I was exactly 39 weeks along when we turned up at the maternity ward for our scheduled section. I felt big, heavy and sore and very ready not to be pregnant anymore. But i still didn’t really believe there was going to be a baby. There were 2 other expectant mums there that morning so we assumed we were in for a long wait. But I was groaning through a contraction when the surgeon came to introduce herself and by the end of the consult came another and her team agreed that they were neither mild nor as far apart as I’d insisted. I have no idea if it was actual labour or just Braxton hicks sent to torment me, but it was enough for them to decide that mine would be the first section of the day.
I have absolutely no guilt about turning down their offer to see if labour progressed naturally. I actually thought I might, but you know what? No. For this CP mummy, pregnancy has been enough. So instead, they asked if I felt up to walking into the theatre next door.
“What, now?” I asked, suddenly terrified. “Have the baby now? But I need the loo. Should I go first?”
The midwife smiled as she helped me get my walker. “No need. You’ll have a catheter in in a minute!” It broke some of the tension I could feel in me.
It was the same theatre Squidge was delivered in 3 years and 8 months ago. Looking around at all these people in scrubs bustling ready to bless me with another daughter, it suddenly felt like no time at all had passed. I tried to remember the strength I’d had that day, the determination to have Squidge with me overriding the fear. But it didn’t feel so easy this time. I had medics on both sides, looking for veins for needle after needle, another feeling the ridges of my spine for the spinal block.
I was frightened, terrified as another contraction came that I’d jump and paralyse myself. Of course, these wonderful professionals had more skill than that, but oh, I began to panic. The lovely midwife Nina consoled me, kept me calm and brave until the block swept down my legs, Kev constantly reassuring me that our baby girl was fine.
My anaesthetist, Stacia, was amazing, letting me complain of the tiniest ailments and keeping me well as we waited for that first cry. I was so anxious not to miss the announcement this time because this time, I didn’t know my daughter’s face and that cry would be the first thing to tell me she was real, that my wretched body had done everything right in getting her safely here.
I just kept saying: “There’s going to be a baby in a minute. We’re having a baby. We’ll have 2 babies’, trying to bring my new reality into focus as I felt distant tugging inside me, trying not to get caught up in decipheringthe medical commentary swirling around me. It’s the strangest feeling to be so far removed from your own body.

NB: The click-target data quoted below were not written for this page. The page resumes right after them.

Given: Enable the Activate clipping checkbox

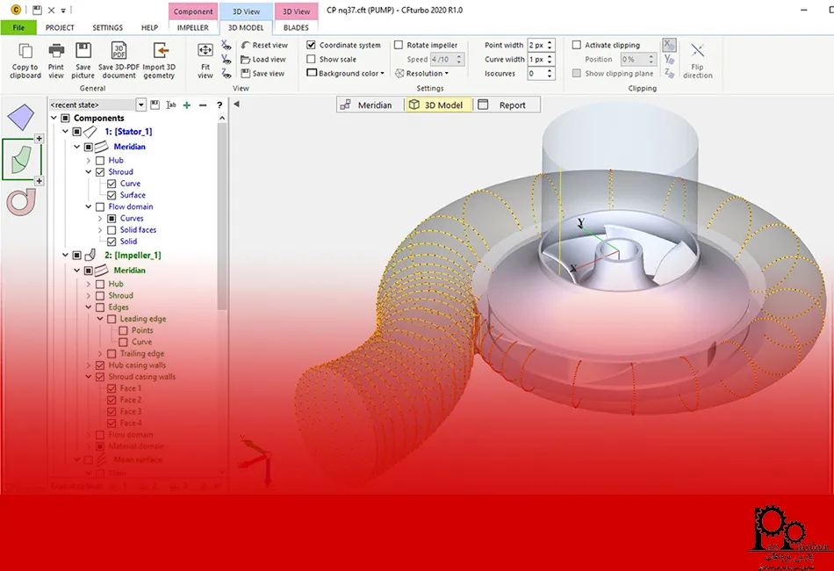Looking at the screenshot, I should coord(577,45).
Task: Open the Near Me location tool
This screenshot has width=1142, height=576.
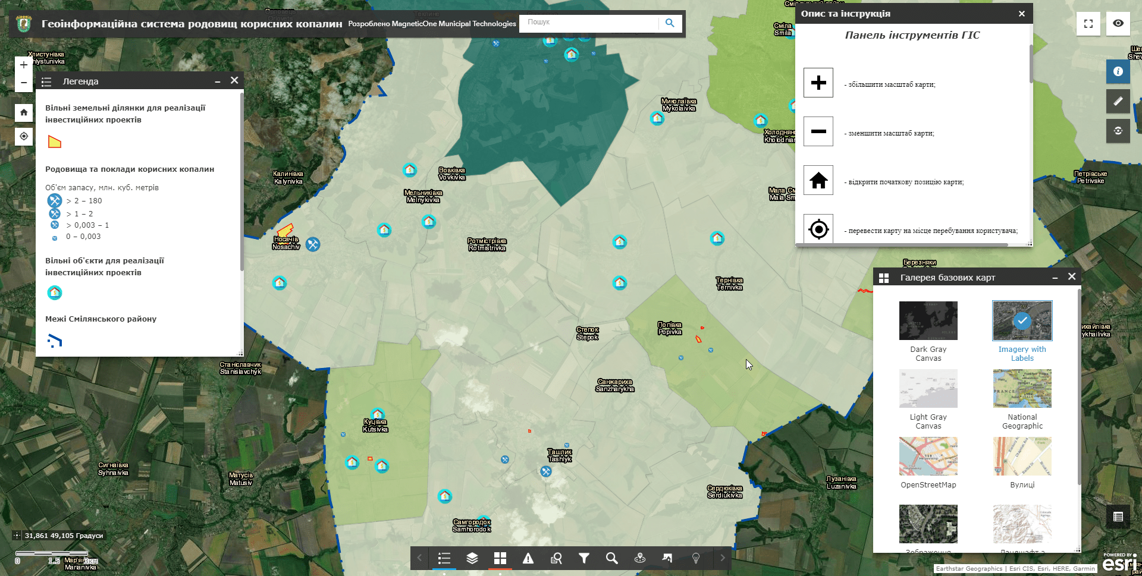Action: [x=639, y=558]

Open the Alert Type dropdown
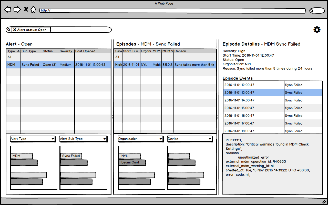pyautogui.click(x=33, y=139)
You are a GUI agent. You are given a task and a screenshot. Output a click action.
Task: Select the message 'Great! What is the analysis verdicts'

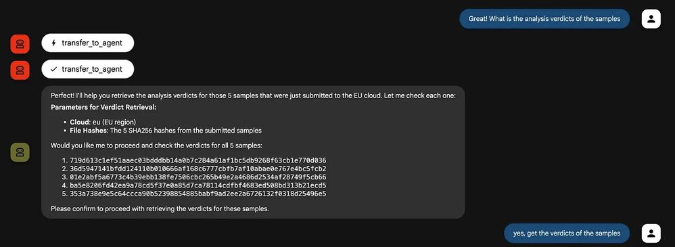pos(544,19)
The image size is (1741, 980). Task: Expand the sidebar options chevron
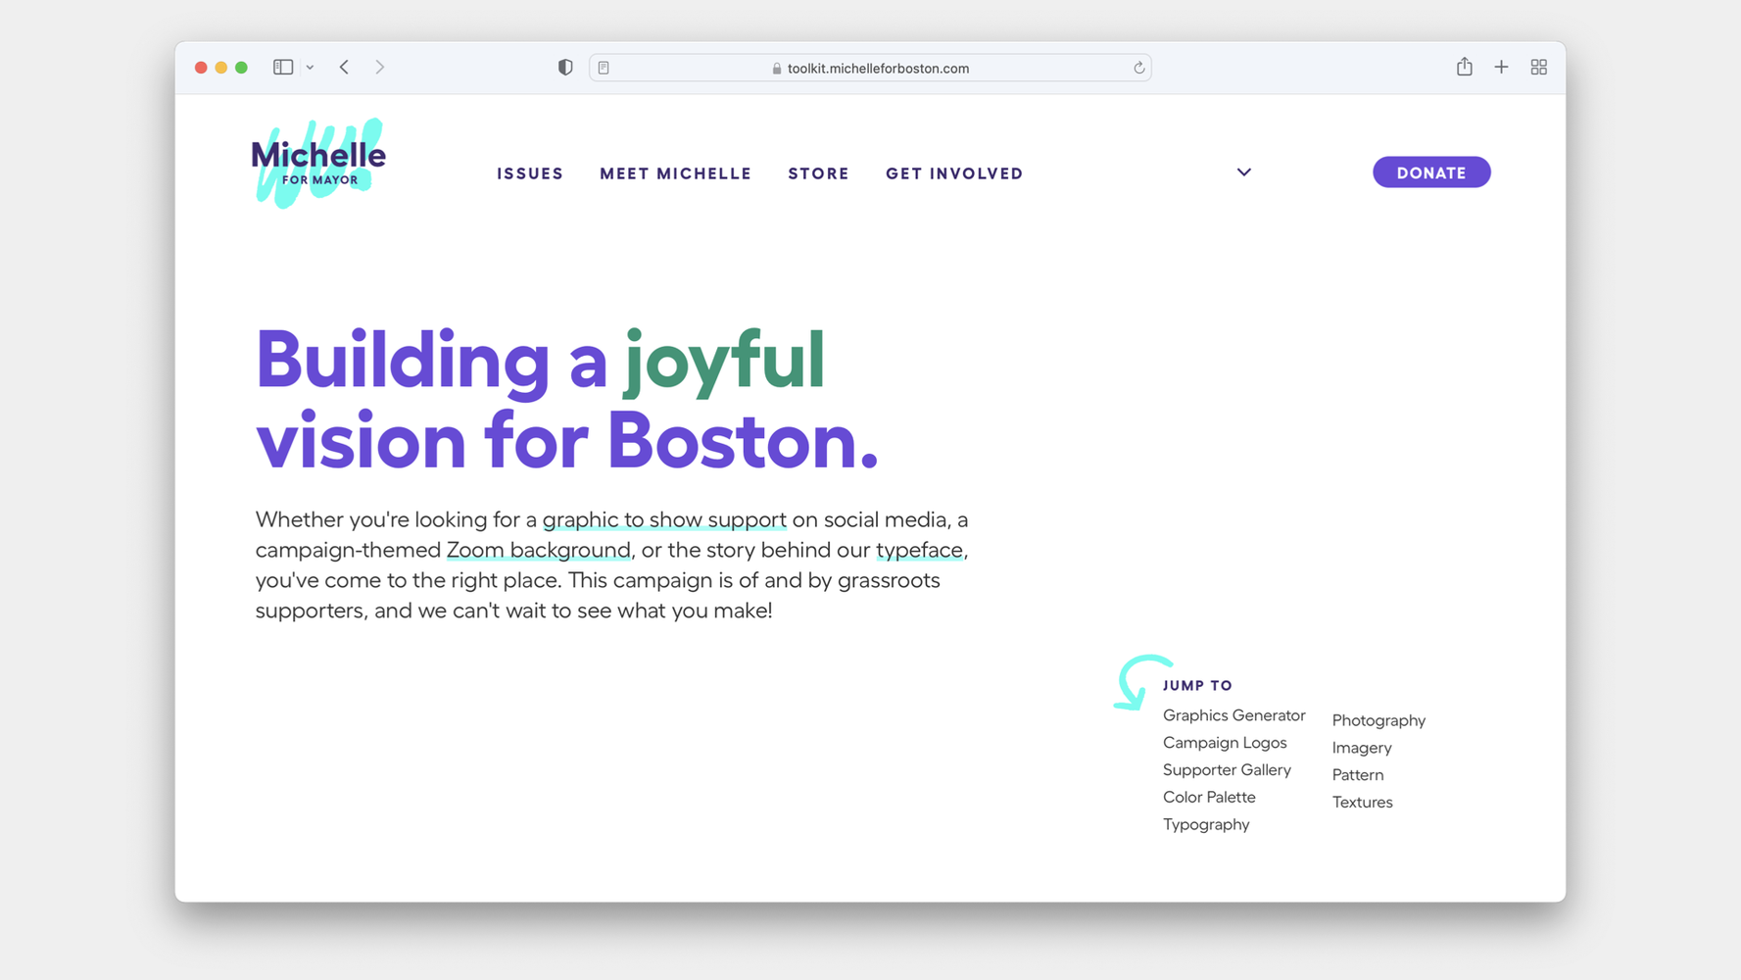pyautogui.click(x=310, y=68)
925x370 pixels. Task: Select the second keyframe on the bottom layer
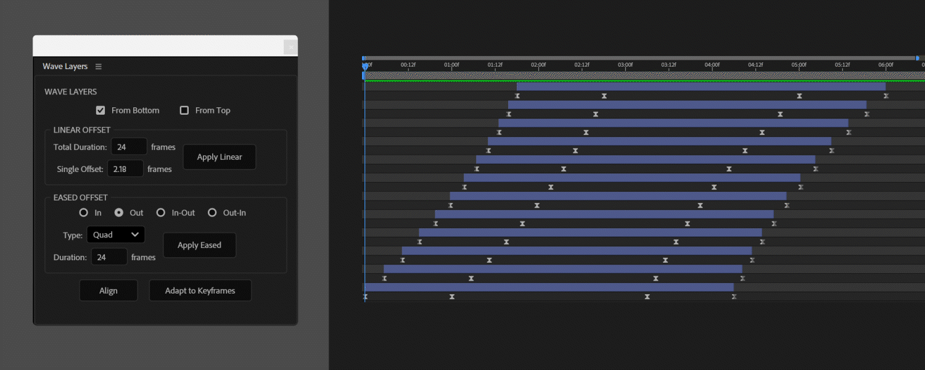pyautogui.click(x=452, y=297)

“Here she is. Hello Gabrielle!” we heard our surgeon, Tabitha say. And even before the first cry, the first sight of our new baby daughter, we heard: “Ooh, she’s having a wee! Sorry Mum!”

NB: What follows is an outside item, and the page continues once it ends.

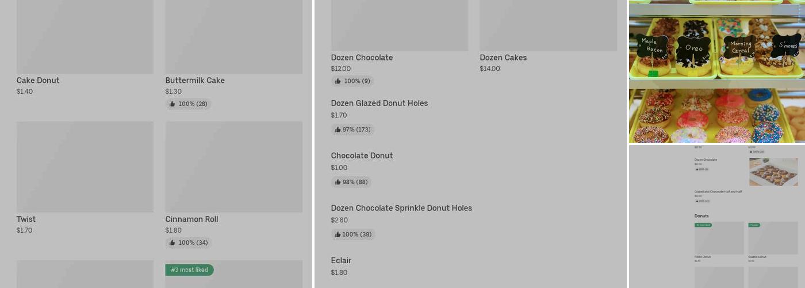The height and width of the screenshot is (288, 805).
Task: Click the thumbs-up icon under Cinnamon Roll
Action: pyautogui.click(x=172, y=243)
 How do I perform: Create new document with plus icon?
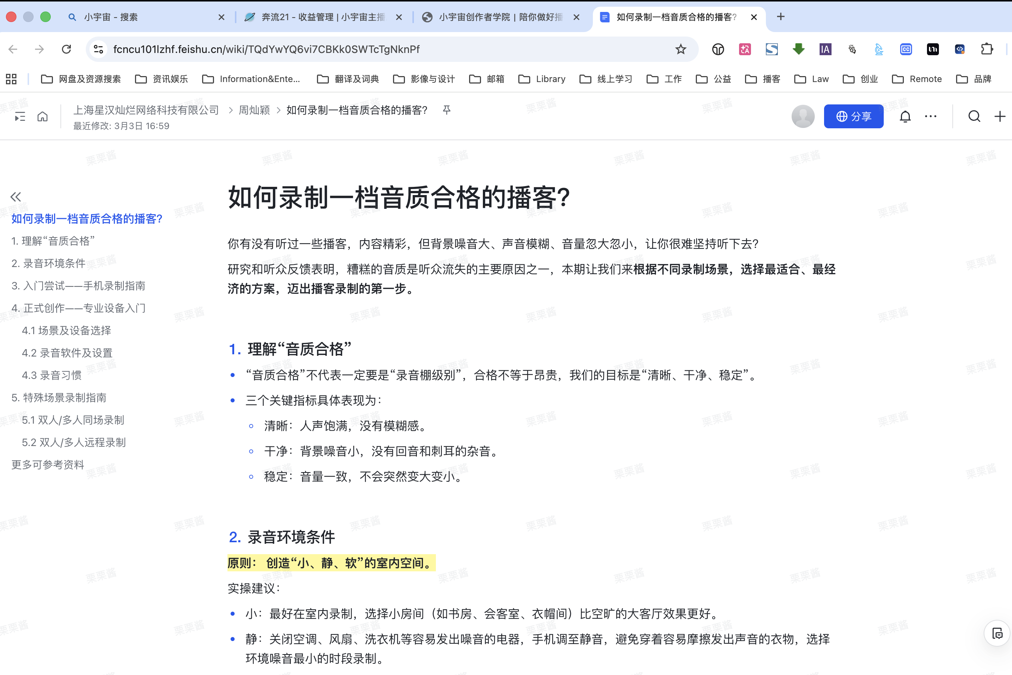1000,117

And then, that beautiful, lustful cry. If it could have, it’s like my body jerked, 9 months of emotions catching up with me, the year we’ve had. I burst into tears and all I could say was “She’s real. She’s real.”
Nina showed her to me briefly and Kev went with her to observe the first medical checks. It was awful not being able to follow them, my daughter little more than the sound of her cry at first. It felt like they were checking her over forever as I continued to cry.

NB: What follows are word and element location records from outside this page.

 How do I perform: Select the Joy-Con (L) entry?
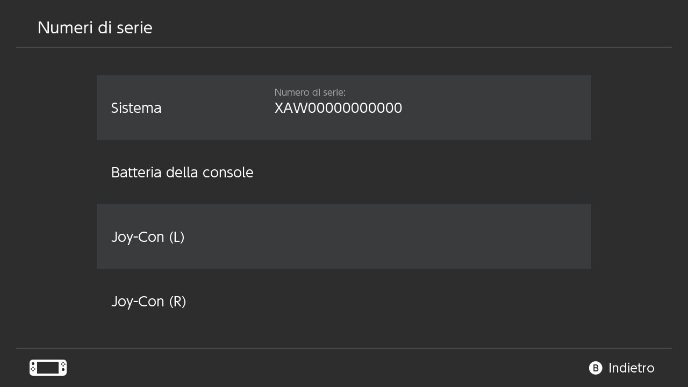coord(147,237)
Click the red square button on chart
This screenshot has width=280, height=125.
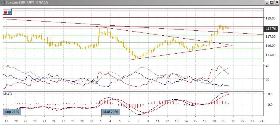coord(6,12)
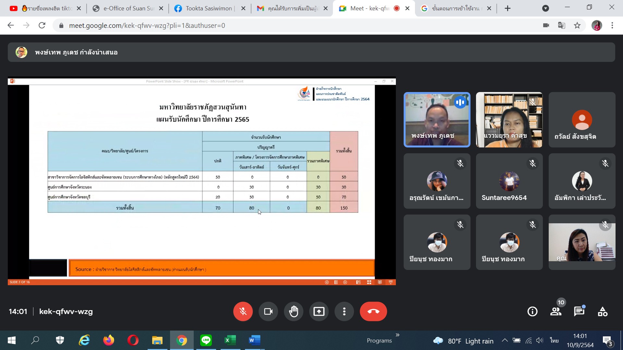The height and width of the screenshot is (350, 623).
Task: Open more options three-dot menu
Action: pyautogui.click(x=344, y=311)
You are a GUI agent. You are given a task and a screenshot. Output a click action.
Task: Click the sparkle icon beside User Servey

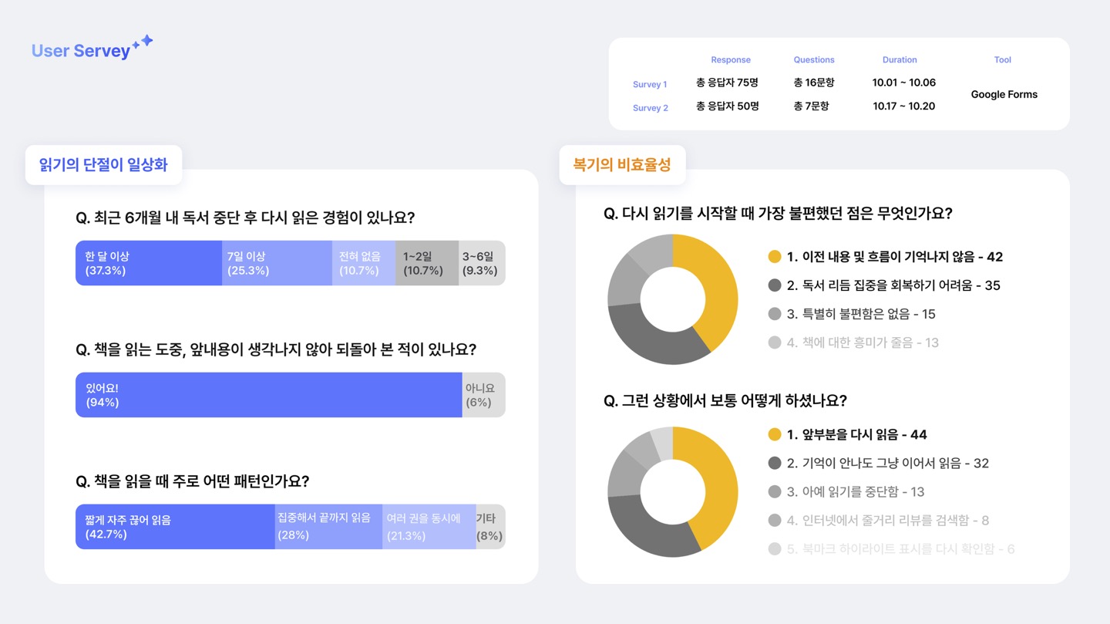143,42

There wasn’t enough room for me to hold her on the table, the screen up further than it had been with Squidge. I was also mindful that the COVID-19 regulations meant that Kev would not have long to cuddle with his new princess so I did not press to hold her until I was sat up. But from that moment to this, I haven’t wanted to put her down.
I am utterly captivated by her very existence when I have doubted it so often. I did this. My beautiful family is complete, my sole focus on this earth & I couldn’t be happier.